Die Konsequenz aus beiden Herausforderungen, der nationalen wie der internationalen, ist allerdings die gleiche: Der Finanzierungsbedarf der Unternehmen wächst. Der Ratingagentur Standard & Poor’s zufolge müssen europäische Mittelständler bis zum Jahr 2018 etwa 3,5 Billionen Euro frisches Kapital aufnehmen. Entgegen den landläufigen und im Umfeld der Krise entstandenen Vorurteilen ist der Bankkredit dabei kein Auslaufmodell. 90 Prozent ihres Fremdkapitals finanzieren deutsche Mittelständler immer noch über Bankkredite.

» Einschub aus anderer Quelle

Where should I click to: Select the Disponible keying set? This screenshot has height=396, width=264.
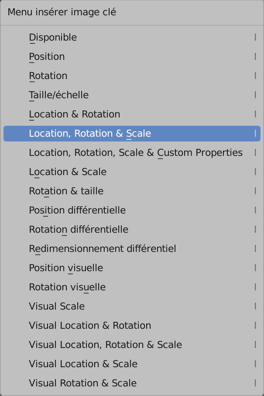(53, 38)
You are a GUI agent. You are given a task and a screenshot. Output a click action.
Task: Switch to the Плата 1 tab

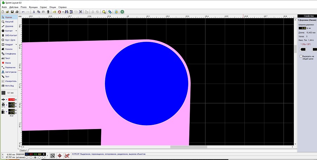[23, 150]
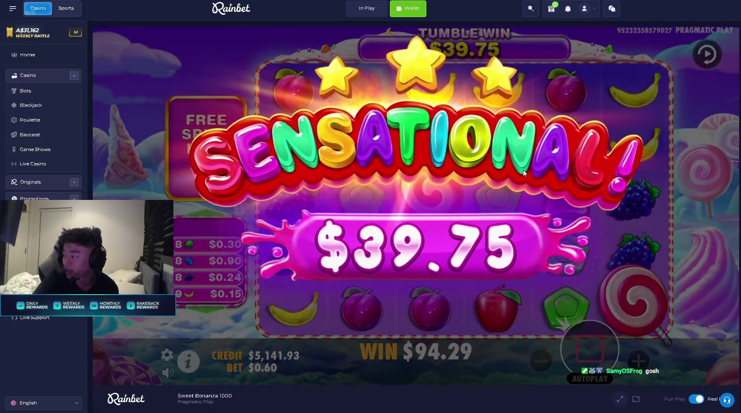Screen dimensions: 741x413
Task: Collapse the Casino sidebar section
Action: tap(74, 76)
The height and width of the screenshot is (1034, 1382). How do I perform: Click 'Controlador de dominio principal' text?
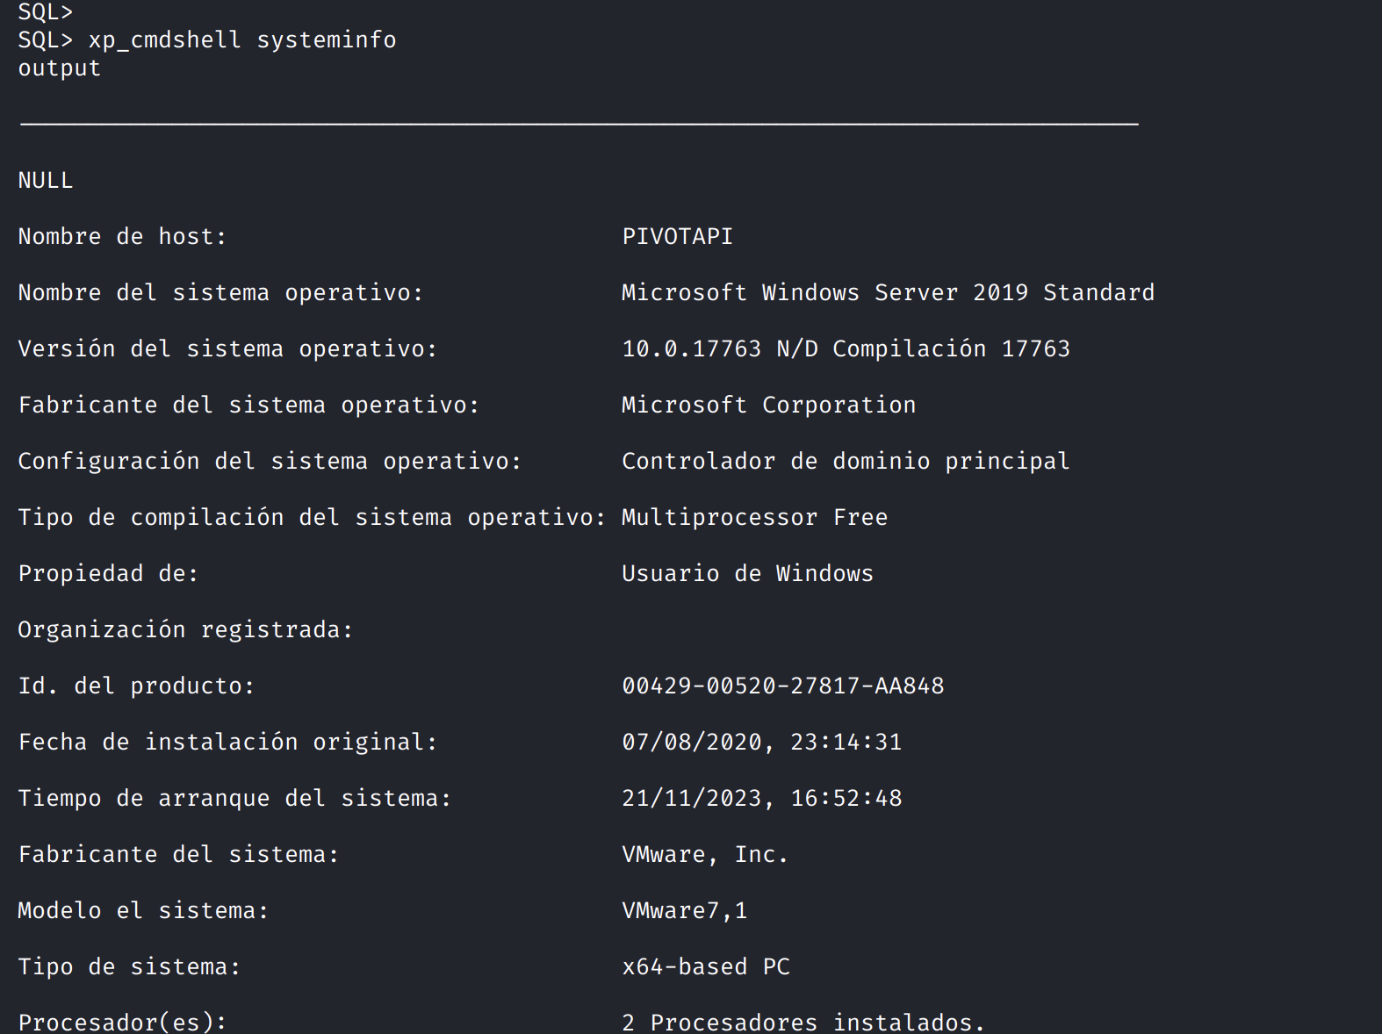(846, 462)
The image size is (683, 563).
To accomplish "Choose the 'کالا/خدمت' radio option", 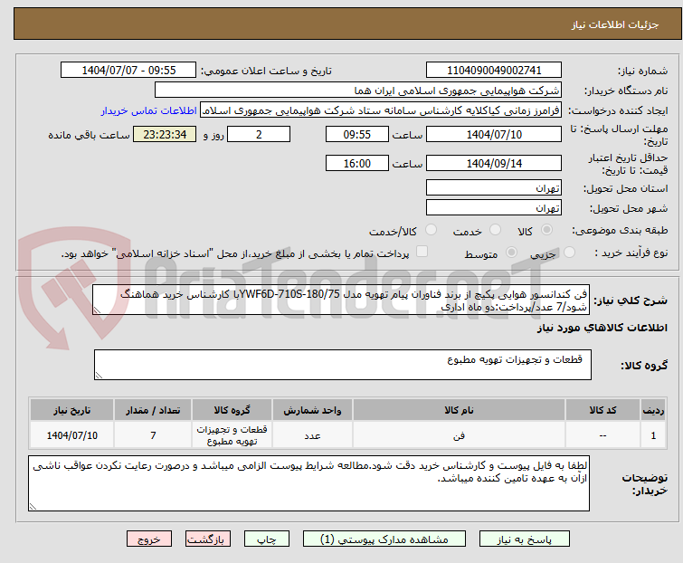I will [x=430, y=231].

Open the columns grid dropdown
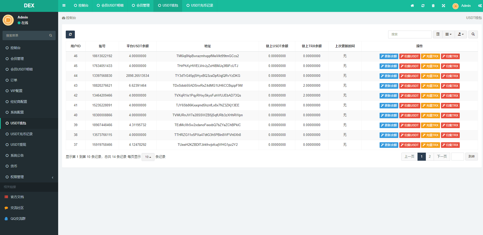(x=448, y=34)
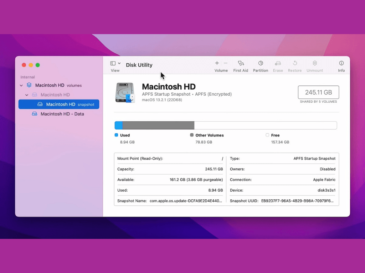The width and height of the screenshot is (365, 273).
Task: Select Macintosh HD - Data volume
Action: 62,114
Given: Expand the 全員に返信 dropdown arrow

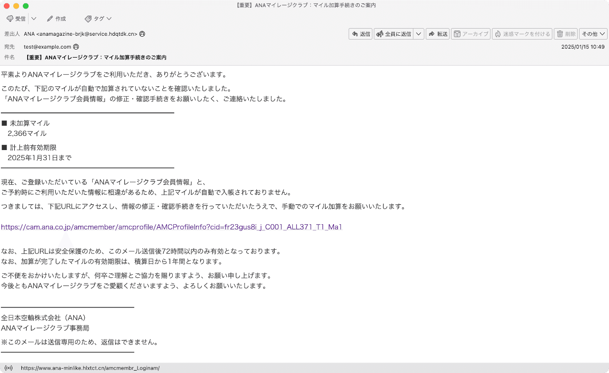Looking at the screenshot, I should (x=418, y=34).
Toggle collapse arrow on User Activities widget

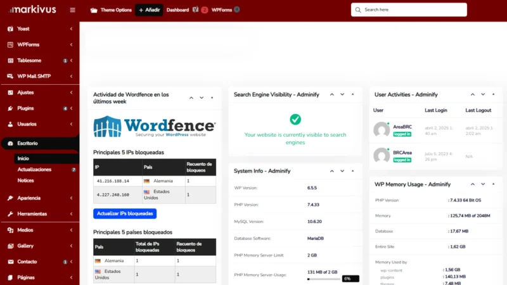point(493,94)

Wenn heute also viele Banken in scheinbarer Einmütigkeit Mittelstandsoffensiven starten, ist dies mitnichten die verzweifelte Suche einer Branche nach neuen Ertragsquellen. Es sind vielmehr essenzielle Initiativen, um den Mittelstand angemessen zu versorgen. Für die Finanzierung des Wachstums braucht der Mittelstand geeignete Partner und stellt zu Recht hohe Ansprüche an die Finanzinstitute. Gleichzeitig befürchten die Unternehmen aber aufgrund der strengeren Regeln für Banken (etwa die unter Basel III bekannten Eigenkapitalanforderungen), dass sie in Zukunft für frische Kredite eher mehr bezahlen müssen.

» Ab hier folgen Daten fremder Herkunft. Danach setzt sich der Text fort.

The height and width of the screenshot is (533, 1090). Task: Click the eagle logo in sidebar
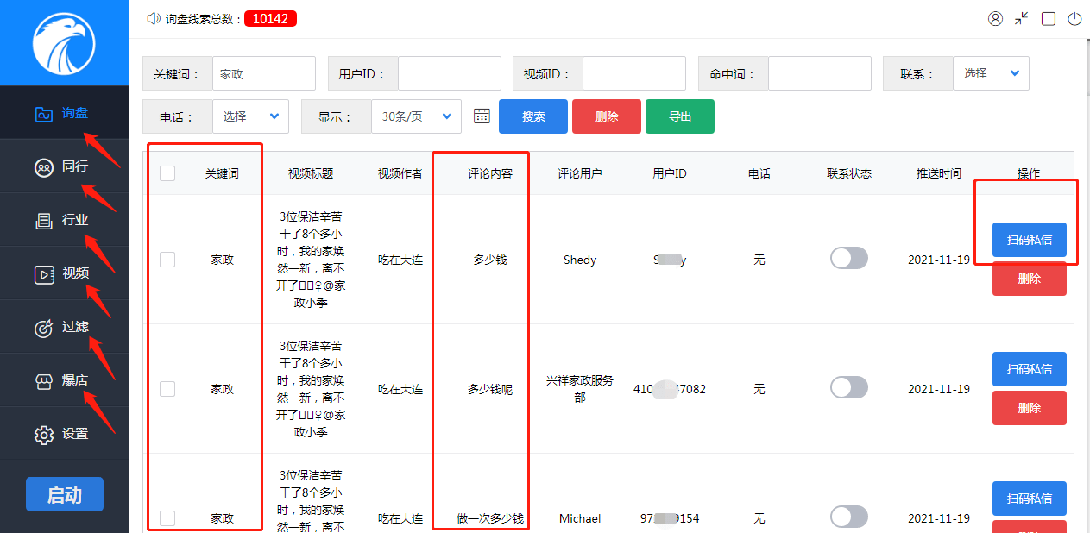coord(64,43)
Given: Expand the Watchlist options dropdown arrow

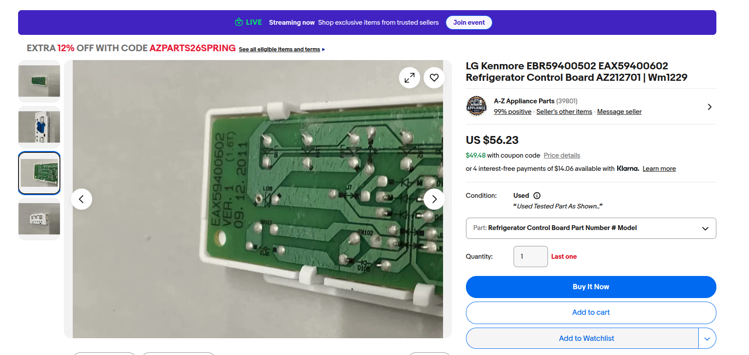Looking at the screenshot, I should [707, 338].
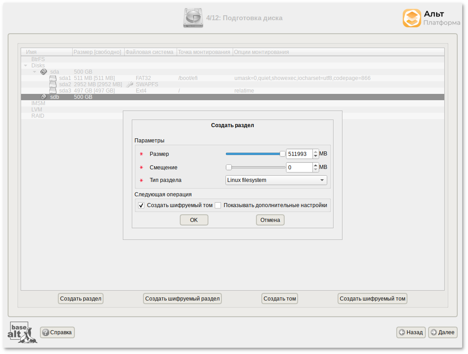The height and width of the screenshot is (354, 468).
Task: Click the sdb disk icon
Action: pyautogui.click(x=43, y=97)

Die Banken müssen daher noch stärker auf die gestiegenen Anforderungen reagieren und Angebote aus einer Hand bieten. Ein weltweites Netzwerk mit lokaler Expertise, ein professionelles und individuelles Management von Währungs- und anderen Risiken sowie neue Finanzierungsmöglichkeiten neben dem Bankkredit. Mit dieser Beratungsleistung der Banken erhält der Mittelstand den notwendigen „Kraftstoff“, um weiterhin die Lokomotive der deutschen Wirtschaft zu bleiben und gleichzeitig auf der Weltbühne angemessen vertreten zu sein.
Der Autor wurde 1963 geboren und hat in Köln Betriebswirtschaftslehre studiert. 2011 stieg er nach verschiedenen Positionen in New York, Frankfurt und London bei der BNP Paribas S.A. ein. Er ist CEO Corporate and Investment Banking Germany und seit 2013 Mitglied des Vorstands von BNP Paribas Germany.